--- GIVEN DATA ---

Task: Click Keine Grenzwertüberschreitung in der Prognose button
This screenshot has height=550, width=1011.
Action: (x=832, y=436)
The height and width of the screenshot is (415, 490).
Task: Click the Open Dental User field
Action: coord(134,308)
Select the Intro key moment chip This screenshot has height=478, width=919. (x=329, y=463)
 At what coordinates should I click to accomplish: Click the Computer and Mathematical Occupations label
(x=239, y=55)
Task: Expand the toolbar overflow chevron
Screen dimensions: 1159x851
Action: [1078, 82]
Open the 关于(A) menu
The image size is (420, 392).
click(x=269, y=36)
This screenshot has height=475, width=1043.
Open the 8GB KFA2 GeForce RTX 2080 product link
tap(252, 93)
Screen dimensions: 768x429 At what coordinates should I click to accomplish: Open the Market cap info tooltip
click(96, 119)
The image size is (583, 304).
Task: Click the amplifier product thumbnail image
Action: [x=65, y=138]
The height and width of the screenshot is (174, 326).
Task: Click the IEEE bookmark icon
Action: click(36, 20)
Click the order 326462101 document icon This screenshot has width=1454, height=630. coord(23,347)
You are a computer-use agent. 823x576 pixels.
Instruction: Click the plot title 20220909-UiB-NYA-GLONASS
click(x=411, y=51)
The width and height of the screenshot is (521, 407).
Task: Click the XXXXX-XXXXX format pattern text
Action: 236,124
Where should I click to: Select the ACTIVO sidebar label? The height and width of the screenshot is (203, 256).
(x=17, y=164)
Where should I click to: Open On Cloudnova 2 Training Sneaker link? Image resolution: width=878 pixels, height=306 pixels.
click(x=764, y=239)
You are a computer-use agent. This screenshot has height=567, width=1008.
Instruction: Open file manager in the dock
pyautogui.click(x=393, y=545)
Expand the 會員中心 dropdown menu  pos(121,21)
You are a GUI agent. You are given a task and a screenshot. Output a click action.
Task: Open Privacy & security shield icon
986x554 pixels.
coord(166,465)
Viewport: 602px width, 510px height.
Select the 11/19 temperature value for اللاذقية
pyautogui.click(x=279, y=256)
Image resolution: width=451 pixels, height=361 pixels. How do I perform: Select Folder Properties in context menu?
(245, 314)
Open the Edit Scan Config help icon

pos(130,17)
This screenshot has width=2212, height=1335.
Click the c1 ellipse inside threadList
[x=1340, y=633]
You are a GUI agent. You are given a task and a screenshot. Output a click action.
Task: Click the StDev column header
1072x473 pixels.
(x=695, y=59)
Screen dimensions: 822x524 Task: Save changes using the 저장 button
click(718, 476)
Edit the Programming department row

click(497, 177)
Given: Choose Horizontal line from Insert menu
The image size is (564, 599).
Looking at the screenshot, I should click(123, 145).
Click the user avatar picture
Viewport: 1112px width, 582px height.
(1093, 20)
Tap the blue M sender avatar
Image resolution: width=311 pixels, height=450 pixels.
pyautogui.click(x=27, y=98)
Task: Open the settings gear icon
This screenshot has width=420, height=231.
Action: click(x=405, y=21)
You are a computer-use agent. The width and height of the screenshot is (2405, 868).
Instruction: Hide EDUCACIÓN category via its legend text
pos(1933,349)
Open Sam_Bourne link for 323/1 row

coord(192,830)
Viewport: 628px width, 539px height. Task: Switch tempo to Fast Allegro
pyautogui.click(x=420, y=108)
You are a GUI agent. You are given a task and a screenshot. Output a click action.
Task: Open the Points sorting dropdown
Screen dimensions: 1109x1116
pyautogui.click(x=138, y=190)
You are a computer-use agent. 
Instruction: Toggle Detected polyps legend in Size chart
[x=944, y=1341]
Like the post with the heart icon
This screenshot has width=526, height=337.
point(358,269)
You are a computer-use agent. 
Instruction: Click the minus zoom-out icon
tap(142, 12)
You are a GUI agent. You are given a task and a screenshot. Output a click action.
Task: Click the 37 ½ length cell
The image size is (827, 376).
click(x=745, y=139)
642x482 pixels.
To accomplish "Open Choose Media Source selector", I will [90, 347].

---

WORK TO COMPLETE
Format the records above as a numbered list, starting at the line containing "This screenshot has width=2212, height=1335." and ending at the last line of the records. Leave out blank lines.

TASK ANSWER
1. This screenshot has width=2212, height=1335.
2. Click the c1 ellipse inside threadList
3. [x=1340, y=633]
4. You are a GUI agent. You are given a task and a screenshot. Output a click action.
5. Task: Click the StDev column header
6. 1072x473 pixels.
7. (x=695, y=59)
8. Screen dimensions: 822x524 Task: Save changes using the 저장 button
9. click(718, 476)
10. Edit the Programming department row
11. click(497, 177)
12. Given: Choose Horizontal line from Insert menu
13. The image size is (564, 599).
14. Looking at the screenshot, I should click(123, 145).
15. Click the user avatar picture
16. Viewport: 1112px width, 582px height.
17. (1093, 20)
18. Tap the blue M sender avatar
19. Image resolution: width=311 pixels, height=450 pixels.
20. pyautogui.click(x=27, y=98)
21. Task: Open the settings gear icon
22. This screenshot has width=420, height=231.
23. Action: click(x=405, y=21)
24. You are a computer-use agent. The width and height of the screenshot is (2405, 868).
25. Instruction: Hide EDUCACIÓN category via its legend text
26. pos(1933,349)
27. Open Sam_Bourne link for 323/1 row
28. coord(192,830)
29. Viewport: 628px width, 539px height. Task: Switch tempo to Fast Allegro
30. pyautogui.click(x=420, y=108)
31. You are a GUI agent. You are given a task and a screenshot. Output a click action.
32. Task: Open the Points sorting dropdown
33. Screen dimensions: 1109x1116
34. pyautogui.click(x=138, y=190)
35. You are a computer-use agent. 
36. Instruction: Toggle Detected polyps legend in Size chart
37. [x=944, y=1341]
38. Like the post with the heart icon
39. This screenshot has width=526, height=337.
40. point(358,269)
41. You are a computer-use agent. 
42. Instruction: Click the minus zoom-out icon
43. tap(142, 12)
44. You are a GUI agent. You are given a task and a screenshot. Output a click action.
45. Task: Click the 37 ½ length cell
46. The image size is (827, 376).
47. click(x=745, y=139)
48. 642x482 pixels.
49. To accomplish "Open Choose Media Source selector", I will [90, 347].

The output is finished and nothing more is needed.